[Data items]
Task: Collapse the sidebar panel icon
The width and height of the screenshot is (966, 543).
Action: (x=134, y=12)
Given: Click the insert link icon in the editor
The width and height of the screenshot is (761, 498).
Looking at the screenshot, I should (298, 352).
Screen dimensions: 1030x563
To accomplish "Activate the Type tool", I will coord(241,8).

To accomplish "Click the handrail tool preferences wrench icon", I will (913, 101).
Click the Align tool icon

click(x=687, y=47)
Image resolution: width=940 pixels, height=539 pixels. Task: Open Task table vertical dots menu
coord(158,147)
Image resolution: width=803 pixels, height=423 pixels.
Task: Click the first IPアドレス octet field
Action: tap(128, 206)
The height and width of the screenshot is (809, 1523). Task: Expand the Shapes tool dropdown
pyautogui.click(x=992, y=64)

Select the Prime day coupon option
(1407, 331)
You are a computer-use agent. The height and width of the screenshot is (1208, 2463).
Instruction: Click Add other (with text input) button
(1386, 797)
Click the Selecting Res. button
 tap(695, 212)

What the task requires
Every record above must be set down again, word for word.

Task output
Task: Collapse the sidebar panel icon
The width and height of the screenshot is (966, 543).
Action: (x=134, y=12)
Given: Click the insert link icon in the editor
The width and height of the screenshot is (761, 498).
Looking at the screenshot, I should (298, 352).
Screen dimensions: 1030x563
To accomplish "Activate the Type tool", I will coord(241,8).

To accomplish "Click the handrail tool preferences wrench icon", I will (913, 101).
Click the Align tool icon

click(x=687, y=47)
Image resolution: width=940 pixels, height=539 pixels. Task: Open Task table vertical dots menu
coord(158,147)
Image resolution: width=803 pixels, height=423 pixels.
Task: Click the first IPアドレス octet field
Action: tap(128, 206)
The height and width of the screenshot is (809, 1523). Task: Expand the Shapes tool dropdown
pyautogui.click(x=992, y=64)

Select the Prime day coupon option
(1407, 331)
You are a computer-use agent. The height and width of the screenshot is (1208, 2463).
Instruction: Click Add other (with text input) button
(1386, 797)
Click the Selecting Res. button
 tap(695, 212)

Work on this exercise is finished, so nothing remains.